__TO DO__
Which lines in the listing below contain the string "checkbox"? Pull out each one, treating uppercase and lowercase as different.

__RECORD EXTRACTS__
======

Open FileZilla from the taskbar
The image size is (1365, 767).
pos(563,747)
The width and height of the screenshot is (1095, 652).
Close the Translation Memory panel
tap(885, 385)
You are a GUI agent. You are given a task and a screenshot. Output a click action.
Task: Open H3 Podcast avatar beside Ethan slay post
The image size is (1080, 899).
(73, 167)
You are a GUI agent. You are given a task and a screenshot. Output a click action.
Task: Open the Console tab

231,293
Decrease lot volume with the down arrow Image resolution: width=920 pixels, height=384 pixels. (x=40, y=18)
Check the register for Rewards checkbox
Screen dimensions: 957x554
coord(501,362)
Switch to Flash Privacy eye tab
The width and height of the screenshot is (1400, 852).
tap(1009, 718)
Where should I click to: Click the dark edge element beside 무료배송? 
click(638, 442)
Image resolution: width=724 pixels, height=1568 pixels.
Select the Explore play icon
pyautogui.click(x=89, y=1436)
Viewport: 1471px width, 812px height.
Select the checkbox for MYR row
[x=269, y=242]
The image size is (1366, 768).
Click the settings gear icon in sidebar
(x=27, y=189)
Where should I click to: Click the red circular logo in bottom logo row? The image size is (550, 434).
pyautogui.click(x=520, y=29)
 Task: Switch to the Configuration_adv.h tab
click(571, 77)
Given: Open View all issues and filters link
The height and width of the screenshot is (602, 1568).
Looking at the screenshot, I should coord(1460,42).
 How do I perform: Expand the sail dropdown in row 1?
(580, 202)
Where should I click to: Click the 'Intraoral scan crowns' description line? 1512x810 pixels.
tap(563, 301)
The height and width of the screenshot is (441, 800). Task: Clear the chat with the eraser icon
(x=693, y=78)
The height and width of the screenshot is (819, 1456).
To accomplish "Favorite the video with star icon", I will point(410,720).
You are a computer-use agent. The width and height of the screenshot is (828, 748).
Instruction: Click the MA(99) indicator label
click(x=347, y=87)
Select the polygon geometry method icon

======

__EXPECTED OUTPUT__
Check the register for Rewards checkbox
Select the checkbox for MYR row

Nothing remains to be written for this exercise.